YOUR ASSIGNMENT. Return all of the records exactly.

● ● ● ● ●

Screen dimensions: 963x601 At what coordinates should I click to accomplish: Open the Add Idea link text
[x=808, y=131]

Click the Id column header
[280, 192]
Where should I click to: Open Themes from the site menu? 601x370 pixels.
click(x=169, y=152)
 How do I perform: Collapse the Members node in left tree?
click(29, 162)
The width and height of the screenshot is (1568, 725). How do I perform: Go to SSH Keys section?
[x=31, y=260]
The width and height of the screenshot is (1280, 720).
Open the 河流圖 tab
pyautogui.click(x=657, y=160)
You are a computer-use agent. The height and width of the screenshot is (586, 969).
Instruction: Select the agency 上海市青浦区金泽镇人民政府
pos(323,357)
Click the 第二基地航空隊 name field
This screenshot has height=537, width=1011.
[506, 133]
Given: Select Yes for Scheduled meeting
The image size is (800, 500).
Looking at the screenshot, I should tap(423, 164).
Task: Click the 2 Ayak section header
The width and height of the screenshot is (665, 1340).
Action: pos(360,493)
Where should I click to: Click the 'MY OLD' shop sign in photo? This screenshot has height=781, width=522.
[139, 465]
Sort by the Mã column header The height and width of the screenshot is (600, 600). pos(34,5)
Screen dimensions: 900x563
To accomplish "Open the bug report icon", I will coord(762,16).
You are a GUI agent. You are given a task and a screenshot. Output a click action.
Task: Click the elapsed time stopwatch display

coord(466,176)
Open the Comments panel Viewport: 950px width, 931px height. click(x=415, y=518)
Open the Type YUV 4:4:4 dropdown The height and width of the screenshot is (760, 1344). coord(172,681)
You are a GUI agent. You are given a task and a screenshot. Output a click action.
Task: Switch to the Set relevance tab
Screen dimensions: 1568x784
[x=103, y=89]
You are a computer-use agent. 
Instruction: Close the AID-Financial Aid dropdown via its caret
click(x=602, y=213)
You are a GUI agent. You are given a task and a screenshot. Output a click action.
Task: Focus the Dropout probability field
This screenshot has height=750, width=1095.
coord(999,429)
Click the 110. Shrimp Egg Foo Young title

● ● ● ● ●

EXPECTED ANSWER.
Screen dimensions: 963x601 At what coordinates should I click to accomplish: Open the Add Idea link text
[x=808, y=131]

Click the Id column header
[280, 192]
Where should I click to: Open Themes from the site menu? 601x370 pixels.
click(x=169, y=152)
 How do I perform: Collapse the Members node in left tree?
click(29, 162)
The width and height of the screenshot is (1568, 725). How do I perform: Go to SSH Keys section?
[x=31, y=260]
The width and height of the screenshot is (1280, 720).
Open the 河流圖 tab
pyautogui.click(x=657, y=160)
You are a computer-use agent. The height and width of the screenshot is (586, 969).
Instruction: Select the agency 上海市青浦区金泽镇人民政府
pos(323,357)
Click the 第二基地航空隊 name field
This screenshot has height=537, width=1011.
[506, 133]
Given: Select Yes for Scheduled meeting
The image size is (800, 500).
Looking at the screenshot, I should tap(423, 164).
Task: Click the 2 Ayak section header
The width and height of the screenshot is (665, 1340).
Action: pos(360,493)
Where should I click to: Click the 'MY OLD' shop sign in photo? This screenshot has height=781, width=522.
[139, 465]
Sort by the Mã column header The height and width of the screenshot is (600, 600). pos(34,5)
Screen dimensions: 900x563
To accomplish "Open the bug report icon", I will coord(762,16).
You are a GUI agent. You are given a task and a screenshot. Output a click action.
Task: Click the elapsed time stopwatch display

coord(466,176)
Open the Comments panel Viewport: 950px width, 931px height. click(x=415, y=518)
Open the Type YUV 4:4:4 dropdown The height and width of the screenshot is (760, 1344). coord(172,681)
You are a GUI agent. You are given a task and a screenshot. Output a click action.
Task: Switch to the Set relevance tab
Screen dimensions: 1568x784
[x=103, y=89]
You are a computer-use agent. 
Instruction: Close the AID-Financial Aid dropdown via its caret
click(x=602, y=213)
You are a GUI agent. You are given a task and a screenshot. Output a click action.
Task: Focus the Dropout probability field
This screenshot has height=750, width=1095.
coord(999,429)
Click the 110. Shrimp Egg Foo Young title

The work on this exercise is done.